Last month, U.S. Magistrate Judge Allison Claire noted that when Yandell asked for a vegetarian diet to adhere to his “strict Buddhist” beliefs, jail staff denied the claim as insincere.

“On screening the court accepts the professed sincerity of plaintiff’s religious belief, as it must accept the truth of all factual allegations…A request for religious diet made for the first time after someone has been in custody is not necessarily insincere,” Claire wrote in her recommendations.

Claire recommended tossing Yandell’s claims that the sheriff was harassing him by constantly transferring him and other co-defendants to different cells in the Sacramento Jail, where Yandell and several other alleged Aryan Brotherhood members await trial on racketeering charges. Federal prosecutors charged them in 2019 with murder, drug smuggling in state prison, and various gang offenses.

In his objection to Claire’s finding, Yandell said the cell transfers started after July 11, 2020, when he was involved in an “altercation” with three deputies.
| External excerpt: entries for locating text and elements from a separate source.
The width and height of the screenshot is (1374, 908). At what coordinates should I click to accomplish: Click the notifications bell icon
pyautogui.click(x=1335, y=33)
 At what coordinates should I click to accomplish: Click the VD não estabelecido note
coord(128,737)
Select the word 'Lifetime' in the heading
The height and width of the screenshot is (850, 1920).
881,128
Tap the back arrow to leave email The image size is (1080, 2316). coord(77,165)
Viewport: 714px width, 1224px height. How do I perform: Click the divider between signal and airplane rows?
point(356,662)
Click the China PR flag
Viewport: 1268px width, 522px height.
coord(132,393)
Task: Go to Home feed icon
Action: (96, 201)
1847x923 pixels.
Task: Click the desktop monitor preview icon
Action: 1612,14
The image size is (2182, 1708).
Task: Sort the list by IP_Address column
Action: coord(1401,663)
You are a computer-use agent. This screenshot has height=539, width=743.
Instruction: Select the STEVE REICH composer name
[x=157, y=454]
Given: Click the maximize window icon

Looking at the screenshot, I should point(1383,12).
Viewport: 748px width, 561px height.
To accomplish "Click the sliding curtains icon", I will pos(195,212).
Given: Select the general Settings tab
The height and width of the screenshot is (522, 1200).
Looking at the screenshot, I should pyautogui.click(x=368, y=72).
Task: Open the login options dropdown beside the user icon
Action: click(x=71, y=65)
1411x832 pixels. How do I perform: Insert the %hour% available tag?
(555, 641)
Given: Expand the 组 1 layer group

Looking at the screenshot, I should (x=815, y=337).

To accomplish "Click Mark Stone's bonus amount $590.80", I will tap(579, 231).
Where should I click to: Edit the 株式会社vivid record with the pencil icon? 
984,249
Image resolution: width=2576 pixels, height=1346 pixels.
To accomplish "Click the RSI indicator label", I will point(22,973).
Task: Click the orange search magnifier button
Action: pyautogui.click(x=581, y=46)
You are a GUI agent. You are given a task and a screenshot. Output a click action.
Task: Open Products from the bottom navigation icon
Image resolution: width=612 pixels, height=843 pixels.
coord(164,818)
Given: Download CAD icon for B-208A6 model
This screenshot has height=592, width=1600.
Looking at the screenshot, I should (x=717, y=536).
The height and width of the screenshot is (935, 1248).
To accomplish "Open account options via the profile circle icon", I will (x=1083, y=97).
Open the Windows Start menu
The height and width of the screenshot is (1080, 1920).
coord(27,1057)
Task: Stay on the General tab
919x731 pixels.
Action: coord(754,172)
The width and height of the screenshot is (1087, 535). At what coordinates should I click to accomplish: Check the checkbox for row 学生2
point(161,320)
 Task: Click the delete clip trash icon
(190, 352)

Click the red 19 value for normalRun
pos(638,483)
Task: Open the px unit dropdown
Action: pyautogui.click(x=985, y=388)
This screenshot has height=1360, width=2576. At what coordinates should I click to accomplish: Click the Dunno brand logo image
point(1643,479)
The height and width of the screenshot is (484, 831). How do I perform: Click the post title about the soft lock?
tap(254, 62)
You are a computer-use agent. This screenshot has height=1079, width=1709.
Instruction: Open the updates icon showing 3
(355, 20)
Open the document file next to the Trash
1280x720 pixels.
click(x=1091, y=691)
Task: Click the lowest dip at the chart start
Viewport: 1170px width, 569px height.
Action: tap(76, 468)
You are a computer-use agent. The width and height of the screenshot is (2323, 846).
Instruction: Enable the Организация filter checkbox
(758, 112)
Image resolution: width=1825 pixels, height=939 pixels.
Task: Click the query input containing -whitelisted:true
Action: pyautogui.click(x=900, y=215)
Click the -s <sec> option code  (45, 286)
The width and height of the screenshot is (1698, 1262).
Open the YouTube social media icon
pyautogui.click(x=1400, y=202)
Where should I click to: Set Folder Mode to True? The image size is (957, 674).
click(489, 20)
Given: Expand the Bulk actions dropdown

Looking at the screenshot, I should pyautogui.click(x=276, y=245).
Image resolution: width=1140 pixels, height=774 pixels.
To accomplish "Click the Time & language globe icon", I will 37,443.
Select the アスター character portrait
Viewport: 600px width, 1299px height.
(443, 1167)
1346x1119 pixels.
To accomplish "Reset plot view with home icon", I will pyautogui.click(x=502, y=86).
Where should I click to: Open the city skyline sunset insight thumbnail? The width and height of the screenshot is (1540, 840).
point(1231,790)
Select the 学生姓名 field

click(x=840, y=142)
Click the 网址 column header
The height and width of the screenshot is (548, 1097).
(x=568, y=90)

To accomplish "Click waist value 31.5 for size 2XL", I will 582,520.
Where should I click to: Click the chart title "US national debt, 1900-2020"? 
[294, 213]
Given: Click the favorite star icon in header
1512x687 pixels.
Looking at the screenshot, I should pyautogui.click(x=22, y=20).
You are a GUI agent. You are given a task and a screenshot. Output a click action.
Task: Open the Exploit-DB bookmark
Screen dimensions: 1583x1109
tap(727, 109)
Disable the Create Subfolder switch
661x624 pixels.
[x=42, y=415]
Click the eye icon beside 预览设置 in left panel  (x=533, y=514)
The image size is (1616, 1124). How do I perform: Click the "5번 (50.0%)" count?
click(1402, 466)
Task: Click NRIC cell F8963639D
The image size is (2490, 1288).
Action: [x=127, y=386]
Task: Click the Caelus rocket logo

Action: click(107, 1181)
After that incident, staff began “rousing plaintiff in the middle of the night,” where he was “handcuffed, taken to intake for full body scan, and placed in a different, unsanitary cell,” he wrote.

“Plaintiff contends that the chronological order of events paints a clear picture of retaliation since moving plaintiff every few weeks to the exact same cells has absolutely no legitimate penological goal,” Yandell wrote.

The July 2020 incident in question occurred after Yandell’s co-defendant, William Sylvester, was caught with a batch of jail alcohol and responded by yelling, “When I come out, I’m f—— these b—— up,” referring to jail deputies, according to a report written by Sacramento sheriff officials and filed in federal court.

Deputies wrote that when they attempted to escort Yandell to dayroom, he “aggressively approached” deputies with his fists cocked and called one “a punk and a b—-.” Three deputies tackled him to the ground in an ensuing confrontation, the report alleges.

Since the case was filed, one of Yandell’s co-defendants, Pat Brady, filed a similar suit that publicly exposed sheriff officials had violated the law by recording attorney/client meetings in the jail. A sheriff memo says the practice was accidental and that just audio, not video, was recorded, but local offense attorneys have publicly cast doubts.

Meanwhile, another co-defendant who is being housed at California State Prison, Sacramento, Brant Daniel, has filed a motion to be transferred to the jail out of fear that prison guards will murder him. The prison is under investigation by the FBI for alleged staff corruption, the Sacramento Bee reported last April.